## Instruction 1
In the forum thread about the sporting venue photo challenge, how many entries did the challenge draw?

## Text shown
11/01/2006 01:09:38 AM · #7
Originally posted by Bear_Music:

Originally posted by crayon:

err... what's wrong with the 2 pics you posted?


Both shots show people. The challenge description was:

Your challenge this week is deceptively simple: photograph a sporting venue after the game is over and the players and people have gone home :-)


I'm guilty as charged - I didn't notice anything wrong until you pointed out the obvious! OMG...

UPDATE: but reading the description again, it doesn't mean that ALL the players and people have left the place. I think some people may have interpreted that the shot should be taken after people have started to leave the place. Just a thought

Message edited by author 2006-11-01 01:11:12.
11/01/2006 01:12:16 AM · #8
I agree with DV. The challenge was to try to take an interesting and compelling shot without needing to include a person to do it. That specific exclusion of people in the challenge description made it much harder but some managed it very well.
I just don't understand how a picture that DNMC can score a perfect 10. What's the point of having challenge descriptions then?
Don't get me wrong, I think those were two great shots, and I would have scored them highly in a challenge that they fit. :)

Message edited by author 2006-11-01 01:13:21.
11/01/2006 01:13:13 AM · #9
those two shots in particular, and others with people, didn't bother me. like crayon pointed out, even though there are people in the picture, it is more than obvious that everyone (meaning the the general populace) has left the building (or field).

11/01/2006 01:16:30 AM · #10
Originally posted by crayon:

reading the description again, it doesn't mean that ALL the players and people have left the place.


If you haven't already, I'd encourage you to pursue a career in legal defense.
11/01/2006 01:19:10 AM · #11
Originally posted by routerguy666:

Originally posted by crayon:

reading the description again, it doesn't mean that ALL the players and people have left the place.


If you haven't already, I'd encourage you to pursue a career in legal defense.


ouch
11/01/2006 01:28:36 AM · #12
I'm not a hard-ass about this, but I tend to agree with the "what's the point of having a description?" camp. The whole CHALLENGE, the tough part of it, was to do a shot of a venue that is usually characterized by its intensely human activity and to somehow capture its character without using people. That's how I saw it, anyway... It was a very interesting challenge.

That it was a DIFFICULT challenge is (in my mind) underlined by the fact that it only drew 80 entries. This was something people had to think about, and it required some effort to find the appropriate locale for the shot as well.

I do find it strange that these two top-10 shots garnered a total of 70 9's and 10's between them even though to some extent they clearly did not meet the challenge. I'm willing to concede that they are "borderline" in that the single, isolated figures when everyone else has gone home tend to highlight the emptiness around them, but still...

## Records provided

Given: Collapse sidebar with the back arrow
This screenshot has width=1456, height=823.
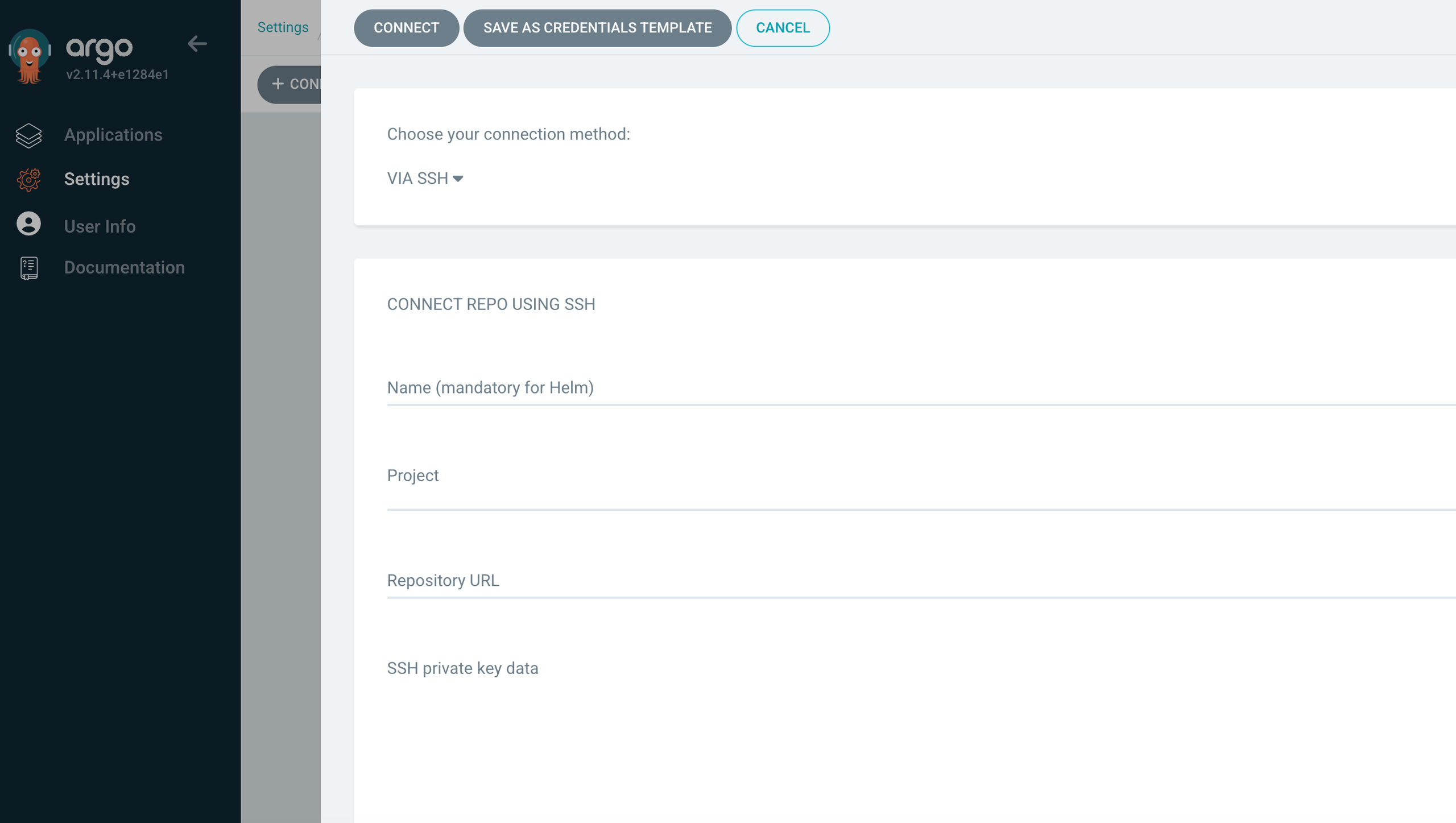Looking at the screenshot, I should 197,44.
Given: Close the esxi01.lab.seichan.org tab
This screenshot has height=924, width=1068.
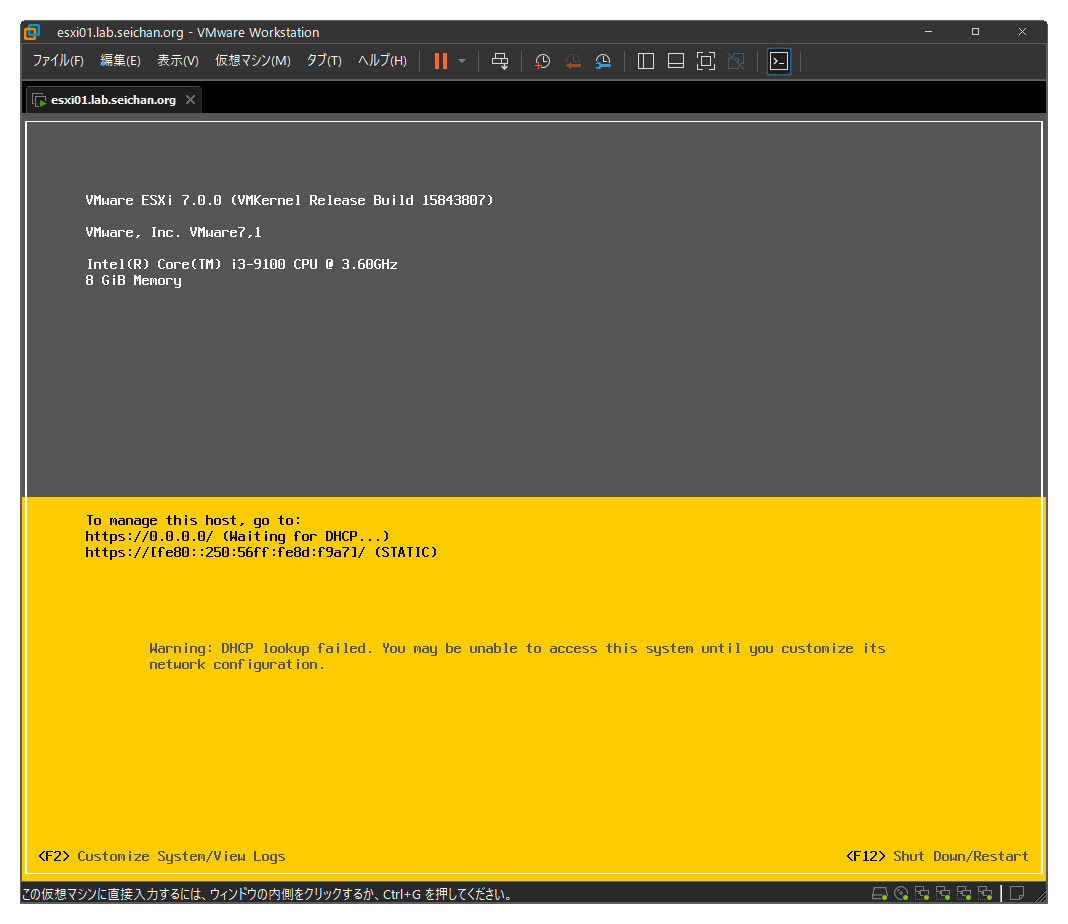Looking at the screenshot, I should click(190, 100).
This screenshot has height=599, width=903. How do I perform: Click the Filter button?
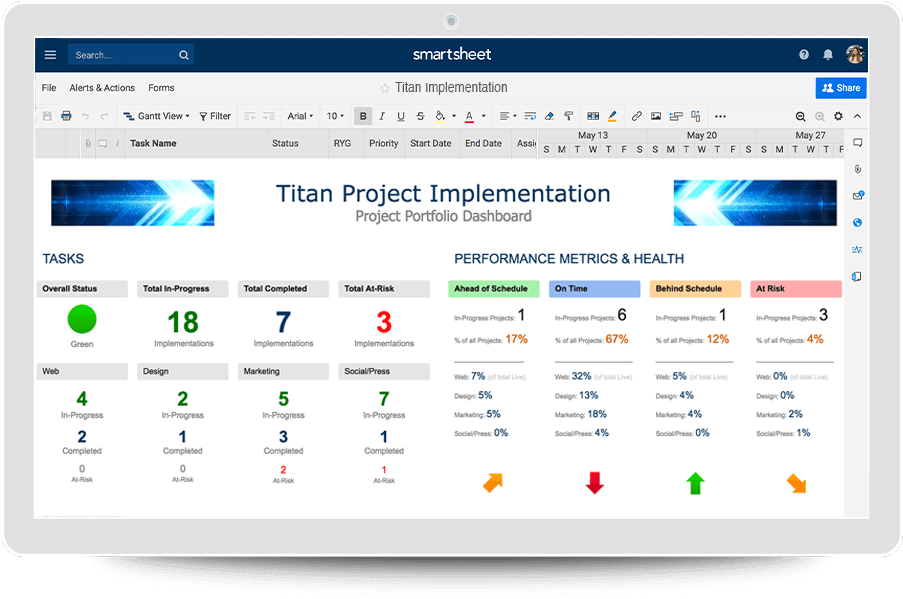pos(215,116)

## Instruction 2
Rewrite the records, starting at the line that has "This screenshot has height=599, width=903." and stopping after the last line of the records. Keep the requests as they are, multiply each coordinate in the answers by 1.65 and round to whole numbers with halves going up, and leave out the pictures.

## Complete response 1
80 entries.

## Complete response 2
This screenshot has height=599, width=903. How do I perform: Click the Filter button?
pos(355,191)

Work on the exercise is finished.